## TASK
The line with "Task: Open Google settings gear icon" marks the start; write out that line and all following lines through the end of the listing, exactly.
=== Begin Enclosure ===
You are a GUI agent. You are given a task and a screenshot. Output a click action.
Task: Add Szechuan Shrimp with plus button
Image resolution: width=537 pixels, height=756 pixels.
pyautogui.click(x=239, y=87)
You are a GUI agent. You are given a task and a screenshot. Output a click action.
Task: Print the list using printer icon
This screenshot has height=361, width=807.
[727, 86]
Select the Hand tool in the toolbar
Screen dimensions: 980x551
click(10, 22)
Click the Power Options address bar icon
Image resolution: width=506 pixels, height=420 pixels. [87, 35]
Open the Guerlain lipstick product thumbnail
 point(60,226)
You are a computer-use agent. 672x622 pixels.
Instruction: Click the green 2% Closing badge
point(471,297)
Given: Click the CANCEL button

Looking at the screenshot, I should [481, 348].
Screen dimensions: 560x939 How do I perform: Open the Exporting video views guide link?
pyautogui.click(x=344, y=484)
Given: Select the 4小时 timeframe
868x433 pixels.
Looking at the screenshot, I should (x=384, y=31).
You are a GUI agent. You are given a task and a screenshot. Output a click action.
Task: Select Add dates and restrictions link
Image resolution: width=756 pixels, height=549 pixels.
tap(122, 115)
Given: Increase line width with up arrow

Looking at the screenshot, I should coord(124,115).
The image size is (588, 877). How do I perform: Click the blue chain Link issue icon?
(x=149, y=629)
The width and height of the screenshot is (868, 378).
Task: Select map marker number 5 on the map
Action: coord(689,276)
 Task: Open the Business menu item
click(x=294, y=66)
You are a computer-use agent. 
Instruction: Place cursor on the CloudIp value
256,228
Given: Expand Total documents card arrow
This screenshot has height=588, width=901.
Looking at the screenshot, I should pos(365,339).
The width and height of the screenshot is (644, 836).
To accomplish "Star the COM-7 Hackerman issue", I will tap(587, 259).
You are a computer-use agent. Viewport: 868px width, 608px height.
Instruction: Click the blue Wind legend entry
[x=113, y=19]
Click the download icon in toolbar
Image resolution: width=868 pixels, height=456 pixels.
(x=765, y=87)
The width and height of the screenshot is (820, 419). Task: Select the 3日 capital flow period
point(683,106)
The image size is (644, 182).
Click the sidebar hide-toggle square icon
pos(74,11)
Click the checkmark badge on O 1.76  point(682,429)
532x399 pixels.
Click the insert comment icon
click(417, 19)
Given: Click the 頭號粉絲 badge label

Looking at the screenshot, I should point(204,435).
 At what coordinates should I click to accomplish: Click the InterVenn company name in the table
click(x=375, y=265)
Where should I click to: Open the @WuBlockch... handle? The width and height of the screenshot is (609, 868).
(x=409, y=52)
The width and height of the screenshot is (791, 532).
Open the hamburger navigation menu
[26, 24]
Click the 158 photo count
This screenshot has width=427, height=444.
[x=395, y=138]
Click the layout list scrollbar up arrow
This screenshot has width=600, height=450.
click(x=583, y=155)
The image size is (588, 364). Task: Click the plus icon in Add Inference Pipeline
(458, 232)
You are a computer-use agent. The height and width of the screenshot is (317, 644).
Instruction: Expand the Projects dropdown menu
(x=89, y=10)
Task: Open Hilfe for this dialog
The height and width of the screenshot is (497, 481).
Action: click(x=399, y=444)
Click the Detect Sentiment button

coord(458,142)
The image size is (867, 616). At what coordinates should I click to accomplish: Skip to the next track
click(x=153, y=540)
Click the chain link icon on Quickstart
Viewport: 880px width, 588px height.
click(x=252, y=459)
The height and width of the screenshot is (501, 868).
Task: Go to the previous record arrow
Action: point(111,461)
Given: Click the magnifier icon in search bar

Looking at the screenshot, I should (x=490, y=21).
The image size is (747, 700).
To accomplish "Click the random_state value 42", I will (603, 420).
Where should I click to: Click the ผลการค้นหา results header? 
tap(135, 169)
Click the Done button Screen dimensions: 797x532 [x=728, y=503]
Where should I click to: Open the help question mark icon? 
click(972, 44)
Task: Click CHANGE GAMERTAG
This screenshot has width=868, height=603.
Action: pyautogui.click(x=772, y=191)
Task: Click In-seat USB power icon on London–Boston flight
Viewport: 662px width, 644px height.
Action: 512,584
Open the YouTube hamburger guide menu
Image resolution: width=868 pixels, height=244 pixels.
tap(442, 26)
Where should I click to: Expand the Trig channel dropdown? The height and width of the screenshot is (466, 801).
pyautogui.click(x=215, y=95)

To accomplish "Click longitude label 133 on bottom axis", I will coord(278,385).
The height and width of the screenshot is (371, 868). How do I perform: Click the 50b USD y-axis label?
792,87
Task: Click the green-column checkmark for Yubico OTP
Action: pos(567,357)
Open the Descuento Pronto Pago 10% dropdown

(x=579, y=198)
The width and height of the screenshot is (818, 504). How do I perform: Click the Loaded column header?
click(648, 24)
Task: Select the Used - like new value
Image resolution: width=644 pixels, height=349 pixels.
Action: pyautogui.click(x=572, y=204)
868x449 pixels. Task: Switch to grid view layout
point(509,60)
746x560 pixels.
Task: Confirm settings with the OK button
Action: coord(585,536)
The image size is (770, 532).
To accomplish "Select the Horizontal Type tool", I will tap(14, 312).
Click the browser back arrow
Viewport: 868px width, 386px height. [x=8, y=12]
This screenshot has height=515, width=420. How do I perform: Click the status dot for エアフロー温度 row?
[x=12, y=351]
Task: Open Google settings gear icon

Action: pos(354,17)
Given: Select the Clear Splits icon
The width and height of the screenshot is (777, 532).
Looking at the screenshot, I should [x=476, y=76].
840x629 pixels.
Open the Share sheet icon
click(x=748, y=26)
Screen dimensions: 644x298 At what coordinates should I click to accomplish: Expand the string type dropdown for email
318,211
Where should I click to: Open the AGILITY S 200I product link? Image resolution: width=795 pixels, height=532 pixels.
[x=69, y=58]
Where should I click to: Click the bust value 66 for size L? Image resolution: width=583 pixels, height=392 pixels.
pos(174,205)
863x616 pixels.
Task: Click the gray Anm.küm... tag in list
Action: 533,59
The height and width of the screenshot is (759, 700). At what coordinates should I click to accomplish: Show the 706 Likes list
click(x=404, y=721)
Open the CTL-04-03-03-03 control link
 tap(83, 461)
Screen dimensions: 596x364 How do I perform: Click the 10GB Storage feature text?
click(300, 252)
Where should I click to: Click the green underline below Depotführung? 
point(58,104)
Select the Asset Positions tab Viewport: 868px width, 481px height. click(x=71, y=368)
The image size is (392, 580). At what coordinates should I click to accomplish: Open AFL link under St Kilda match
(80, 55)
=== End Enclosure ===
## PROBLEM SOLUTION
Task: Open Google settings gear icon

Action: pos(354,17)
Given: Select the Clear Splits icon
The width and height of the screenshot is (777, 532).
Looking at the screenshot, I should [x=476, y=76].
840x629 pixels.
Open the Share sheet icon
click(x=748, y=26)
Screen dimensions: 644x298 At what coordinates should I click to accomplish: Expand the string type dropdown for email
318,211
Where should I click to: Open the AGILITY S 200I product link? Image resolution: width=795 pixels, height=532 pixels.
[x=69, y=58]
Where should I click to: Click the bust value 66 for size L? Image resolution: width=583 pixels, height=392 pixels.
pos(174,205)
863x616 pixels.
Task: Click the gray Anm.küm... tag in list
Action: 533,59
The height and width of the screenshot is (759, 700). At what coordinates should I click to accomplish: Show the 706 Likes list
click(x=404, y=721)
Open the CTL-04-03-03-03 control link
 tap(83, 461)
Screen dimensions: 596x364 How do I perform: Click the 10GB Storage feature text?
click(300, 252)
Where should I click to: Click the green underline below Depotführung? 
point(58,104)
Select the Asset Positions tab Viewport: 868px width, 481px height. click(x=71, y=368)
The image size is (392, 580). At what coordinates should I click to accomplish: Open AFL link under St Kilda match
(80, 55)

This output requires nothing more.